On the daily time frame, we see one growing parallel channel with support for moving averages MA50, MA100, and MA200. A step above 1.18000 gives a new boost to the euro to move towards higher targets on the chart and above 1.20000. If we see a pullback, we can expect it to the bottom line of the trend where we also have support for moving averages MA50 and MA100 at 1.18000.
In the four-hour time frame, we have a different picture where we see the resistance at 1.20000, which is also the psychological limit, and that it is possible to pullback to zone 1.18500-1.190000 with the support of moving averages MA50 and MA100.

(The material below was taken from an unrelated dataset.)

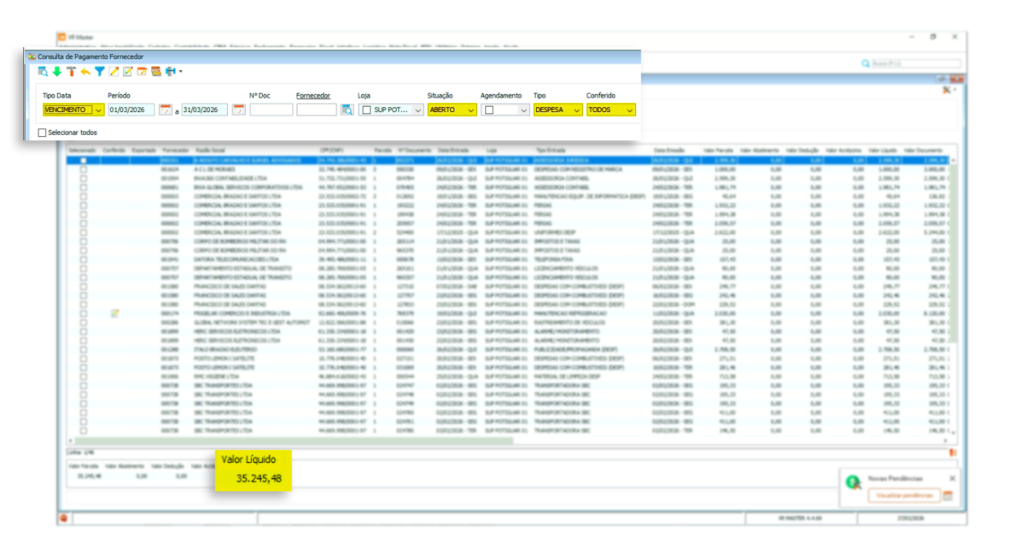
Task: Click the blue funnel filter icon
Action: [100, 72]
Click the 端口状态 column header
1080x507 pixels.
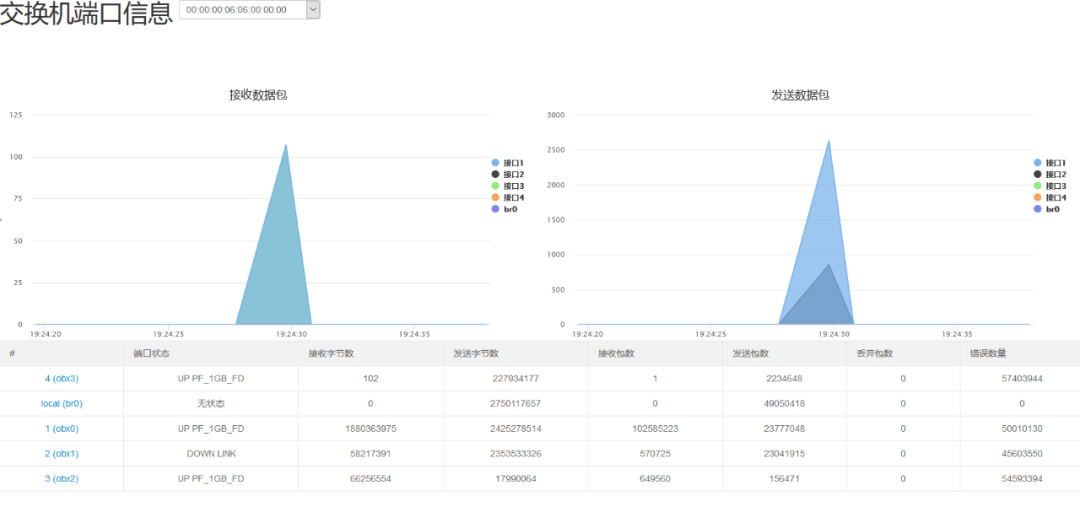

On the upper side, we have a trend line that connects the previous peaks, and we can use it as a line of resistance to higher levels on the chart. The euro’s pressure is due to the lockdown of European countries to mitigate the spread of coronavirus. Lockdown has slowed the economy, leading to rising unemployment, and the ECB now needs to take measures and actions to help and recover the economy. The advent of the vaccine has helped the euro by distracting investors from investing in the dollar.
The problem is that the vaccine is not yet in commercial use, and vaccination is expected to begin in mid-December. Today’s news about The Consumer Price Index (CPI) was worse than forecast, and its impact can be seen in the chart, which slowed down today’s growth of the euro. Consumer prices in the eurozone fell for the fourth month in a row in November.